My elementary school children are regularly learning to collaborate in ways I never imagined back when I was a student. They no longer sit at individual desks, but instead sit at tables with three or more and work together in most of their subject areas. This early collaboration should serve them well when they enter the workforce.

With regard to creativity, however, this may be another matter altogether. The fact is our country provides very little funding to educate students in art, music, drama and dance, and we continually stifle children’s ability to express their own creativity in other ways. This can include how they express themselves in writing, how they determine the best approach to solving a math problem, and thinking of a new hypothesis for science.

Creativity ultimately requires a willingness to make mistakes and be wrong, which are the very things schools often discourage most. When the goal is primarily if not entirely to get each student to answer a test question correctly, this avenue to creativity is no longer of value.
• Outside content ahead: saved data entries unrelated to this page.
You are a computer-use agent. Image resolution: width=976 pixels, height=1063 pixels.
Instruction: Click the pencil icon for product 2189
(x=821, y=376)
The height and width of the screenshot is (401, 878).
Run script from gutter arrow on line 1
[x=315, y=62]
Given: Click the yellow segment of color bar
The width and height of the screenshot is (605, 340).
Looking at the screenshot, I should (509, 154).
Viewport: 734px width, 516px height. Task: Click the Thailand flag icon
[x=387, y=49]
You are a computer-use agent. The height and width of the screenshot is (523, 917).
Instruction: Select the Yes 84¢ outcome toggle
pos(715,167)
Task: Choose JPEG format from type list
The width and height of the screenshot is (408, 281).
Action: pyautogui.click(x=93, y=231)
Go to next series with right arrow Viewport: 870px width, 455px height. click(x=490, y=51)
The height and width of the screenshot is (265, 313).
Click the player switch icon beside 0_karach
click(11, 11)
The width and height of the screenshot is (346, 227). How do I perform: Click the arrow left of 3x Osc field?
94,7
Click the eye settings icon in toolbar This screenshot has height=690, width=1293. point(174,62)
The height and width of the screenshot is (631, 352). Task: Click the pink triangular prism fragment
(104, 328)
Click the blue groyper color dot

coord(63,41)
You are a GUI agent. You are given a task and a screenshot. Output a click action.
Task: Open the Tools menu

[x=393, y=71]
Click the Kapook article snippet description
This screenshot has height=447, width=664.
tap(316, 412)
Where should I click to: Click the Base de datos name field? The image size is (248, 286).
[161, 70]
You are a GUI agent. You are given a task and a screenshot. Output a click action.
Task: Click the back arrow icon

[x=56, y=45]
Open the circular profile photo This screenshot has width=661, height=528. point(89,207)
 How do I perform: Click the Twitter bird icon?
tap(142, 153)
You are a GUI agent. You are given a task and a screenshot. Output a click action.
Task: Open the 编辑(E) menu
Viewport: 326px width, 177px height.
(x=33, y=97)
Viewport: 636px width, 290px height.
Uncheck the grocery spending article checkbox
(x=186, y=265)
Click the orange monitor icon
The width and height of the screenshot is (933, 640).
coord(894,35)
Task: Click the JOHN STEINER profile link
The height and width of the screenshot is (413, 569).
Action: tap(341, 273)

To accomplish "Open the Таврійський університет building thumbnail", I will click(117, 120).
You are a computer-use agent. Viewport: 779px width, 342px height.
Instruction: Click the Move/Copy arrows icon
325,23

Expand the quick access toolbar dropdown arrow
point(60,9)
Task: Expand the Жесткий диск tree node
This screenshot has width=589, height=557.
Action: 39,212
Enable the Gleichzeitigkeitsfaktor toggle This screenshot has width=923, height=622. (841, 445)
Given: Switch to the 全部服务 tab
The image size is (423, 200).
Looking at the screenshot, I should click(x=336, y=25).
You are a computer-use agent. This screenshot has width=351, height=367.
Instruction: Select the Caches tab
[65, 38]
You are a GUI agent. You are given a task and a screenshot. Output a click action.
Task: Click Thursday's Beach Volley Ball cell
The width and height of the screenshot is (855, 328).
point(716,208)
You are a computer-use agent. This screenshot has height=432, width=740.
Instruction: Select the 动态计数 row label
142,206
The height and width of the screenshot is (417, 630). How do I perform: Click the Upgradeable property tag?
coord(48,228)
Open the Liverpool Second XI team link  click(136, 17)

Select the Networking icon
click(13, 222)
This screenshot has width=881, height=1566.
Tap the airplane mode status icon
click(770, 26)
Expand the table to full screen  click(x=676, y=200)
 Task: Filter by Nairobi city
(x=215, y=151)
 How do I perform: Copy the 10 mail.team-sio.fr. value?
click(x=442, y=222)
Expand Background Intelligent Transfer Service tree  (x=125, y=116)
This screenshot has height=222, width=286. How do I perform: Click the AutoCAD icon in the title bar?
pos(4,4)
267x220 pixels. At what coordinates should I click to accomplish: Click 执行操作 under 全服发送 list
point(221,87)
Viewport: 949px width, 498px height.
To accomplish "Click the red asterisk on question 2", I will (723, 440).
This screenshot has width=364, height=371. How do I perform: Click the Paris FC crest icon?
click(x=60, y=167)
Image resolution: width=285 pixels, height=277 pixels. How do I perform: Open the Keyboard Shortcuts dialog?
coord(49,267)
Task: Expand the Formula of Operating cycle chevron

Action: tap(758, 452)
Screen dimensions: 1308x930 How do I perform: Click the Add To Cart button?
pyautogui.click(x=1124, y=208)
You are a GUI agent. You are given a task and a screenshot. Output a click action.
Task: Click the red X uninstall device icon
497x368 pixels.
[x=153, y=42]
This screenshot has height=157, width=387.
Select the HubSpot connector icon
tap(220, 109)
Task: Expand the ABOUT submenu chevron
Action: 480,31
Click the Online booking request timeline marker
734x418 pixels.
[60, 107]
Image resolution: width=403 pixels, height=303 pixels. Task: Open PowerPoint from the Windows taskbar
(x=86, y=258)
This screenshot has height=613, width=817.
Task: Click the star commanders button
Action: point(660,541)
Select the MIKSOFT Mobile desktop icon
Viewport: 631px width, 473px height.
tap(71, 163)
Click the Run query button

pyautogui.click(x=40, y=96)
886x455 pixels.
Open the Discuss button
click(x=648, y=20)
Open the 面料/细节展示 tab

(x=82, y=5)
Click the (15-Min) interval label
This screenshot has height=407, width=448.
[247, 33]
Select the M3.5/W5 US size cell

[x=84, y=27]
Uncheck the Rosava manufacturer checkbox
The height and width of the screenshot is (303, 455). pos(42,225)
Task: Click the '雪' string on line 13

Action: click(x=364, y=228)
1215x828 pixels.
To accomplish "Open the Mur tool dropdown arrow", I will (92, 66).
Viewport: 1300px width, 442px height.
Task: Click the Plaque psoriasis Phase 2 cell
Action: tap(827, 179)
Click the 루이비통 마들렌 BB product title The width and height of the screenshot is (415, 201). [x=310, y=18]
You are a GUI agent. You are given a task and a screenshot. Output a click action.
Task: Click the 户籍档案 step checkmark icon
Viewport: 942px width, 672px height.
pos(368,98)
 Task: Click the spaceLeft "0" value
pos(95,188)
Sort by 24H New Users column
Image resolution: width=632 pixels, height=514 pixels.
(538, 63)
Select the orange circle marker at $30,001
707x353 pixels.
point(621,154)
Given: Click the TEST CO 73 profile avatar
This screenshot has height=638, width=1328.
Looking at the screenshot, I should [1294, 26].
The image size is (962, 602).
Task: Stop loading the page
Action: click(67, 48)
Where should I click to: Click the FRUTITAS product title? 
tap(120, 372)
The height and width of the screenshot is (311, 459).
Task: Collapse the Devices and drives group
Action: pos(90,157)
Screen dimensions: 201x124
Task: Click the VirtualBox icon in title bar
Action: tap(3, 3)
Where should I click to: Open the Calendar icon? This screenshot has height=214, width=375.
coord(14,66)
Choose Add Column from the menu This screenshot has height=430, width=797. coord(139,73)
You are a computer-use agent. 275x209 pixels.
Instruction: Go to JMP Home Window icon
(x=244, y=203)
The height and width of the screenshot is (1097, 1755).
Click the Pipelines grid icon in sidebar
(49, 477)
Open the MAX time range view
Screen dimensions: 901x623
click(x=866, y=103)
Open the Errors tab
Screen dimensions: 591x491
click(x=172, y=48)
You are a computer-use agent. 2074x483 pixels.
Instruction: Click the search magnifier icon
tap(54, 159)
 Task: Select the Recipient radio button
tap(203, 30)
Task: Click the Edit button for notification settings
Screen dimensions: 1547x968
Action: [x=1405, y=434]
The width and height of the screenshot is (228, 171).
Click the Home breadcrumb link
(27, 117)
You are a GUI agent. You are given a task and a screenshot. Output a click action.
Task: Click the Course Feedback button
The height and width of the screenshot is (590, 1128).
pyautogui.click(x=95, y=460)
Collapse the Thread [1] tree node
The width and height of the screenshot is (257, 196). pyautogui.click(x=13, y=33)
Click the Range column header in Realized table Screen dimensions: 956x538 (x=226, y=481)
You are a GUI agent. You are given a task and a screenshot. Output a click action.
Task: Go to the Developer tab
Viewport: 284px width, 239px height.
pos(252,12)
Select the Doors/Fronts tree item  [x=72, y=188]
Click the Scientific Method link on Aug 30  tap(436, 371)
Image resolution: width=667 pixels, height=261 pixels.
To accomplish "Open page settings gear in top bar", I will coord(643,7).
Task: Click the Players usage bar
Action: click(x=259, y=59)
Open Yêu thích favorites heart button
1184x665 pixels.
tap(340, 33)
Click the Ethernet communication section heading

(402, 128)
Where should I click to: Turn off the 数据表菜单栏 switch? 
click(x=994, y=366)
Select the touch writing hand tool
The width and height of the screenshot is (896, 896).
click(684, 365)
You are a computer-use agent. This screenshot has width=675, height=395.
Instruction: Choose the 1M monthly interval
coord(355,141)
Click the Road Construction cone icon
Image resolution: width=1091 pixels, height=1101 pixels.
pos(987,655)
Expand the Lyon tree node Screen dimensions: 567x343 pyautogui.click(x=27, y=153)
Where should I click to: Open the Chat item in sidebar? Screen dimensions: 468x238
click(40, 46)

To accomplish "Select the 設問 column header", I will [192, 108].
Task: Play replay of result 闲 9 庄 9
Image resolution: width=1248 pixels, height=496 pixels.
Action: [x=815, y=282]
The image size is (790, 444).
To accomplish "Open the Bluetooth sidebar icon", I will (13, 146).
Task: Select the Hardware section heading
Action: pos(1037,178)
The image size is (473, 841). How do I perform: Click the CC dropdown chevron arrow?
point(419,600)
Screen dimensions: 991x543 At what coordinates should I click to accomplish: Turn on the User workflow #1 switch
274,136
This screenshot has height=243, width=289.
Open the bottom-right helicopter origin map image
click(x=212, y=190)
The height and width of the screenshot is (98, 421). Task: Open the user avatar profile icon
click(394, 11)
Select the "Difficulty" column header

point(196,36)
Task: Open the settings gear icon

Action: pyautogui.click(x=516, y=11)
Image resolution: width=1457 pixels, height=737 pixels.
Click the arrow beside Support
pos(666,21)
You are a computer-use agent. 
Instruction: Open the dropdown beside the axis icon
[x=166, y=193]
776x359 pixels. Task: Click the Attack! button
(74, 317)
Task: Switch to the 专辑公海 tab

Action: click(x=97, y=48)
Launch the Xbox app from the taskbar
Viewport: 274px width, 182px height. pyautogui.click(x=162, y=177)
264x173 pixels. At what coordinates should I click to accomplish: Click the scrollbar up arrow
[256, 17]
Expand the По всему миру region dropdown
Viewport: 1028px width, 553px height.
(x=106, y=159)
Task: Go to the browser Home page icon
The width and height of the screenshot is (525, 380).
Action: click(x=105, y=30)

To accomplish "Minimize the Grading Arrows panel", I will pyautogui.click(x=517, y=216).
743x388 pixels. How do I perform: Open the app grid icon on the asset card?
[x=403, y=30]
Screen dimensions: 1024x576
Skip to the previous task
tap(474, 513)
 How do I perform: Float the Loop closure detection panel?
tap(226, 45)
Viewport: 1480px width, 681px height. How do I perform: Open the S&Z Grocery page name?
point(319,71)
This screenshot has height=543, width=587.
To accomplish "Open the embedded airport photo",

Every year companies spend millions of dollars training employees to be more creative, but this has so far had little success. These very same employees were originally hired because they achieved academic success from institutions where this creativity was stifled.

Learning to be and remain creative requires a great deal of humility and willpower. One must have a thick skin in order to regularly make mistakes, look foolish, and still persevere. This is necessary in order to innovate and find creative solutions that will enable us to compete in the world economy.

Hiring managers would be wise to look beyond candidates with high academic achievements and relevant experience to ask them where they took a big risk and what they learned from the outcome. They should also try to tease out whether candidates are able to think outside the box and come up with novel solutions to problems.

And if the company wants workers to develop curiosity and imagination, then that company must accept that there will be missteps, mistakes, and bad decisions along the way. This is a part of learning and an essential part of being creative. Only then, through this trial and error process, can workers and companies embrace the benefits of creativity for problem solving and innovation.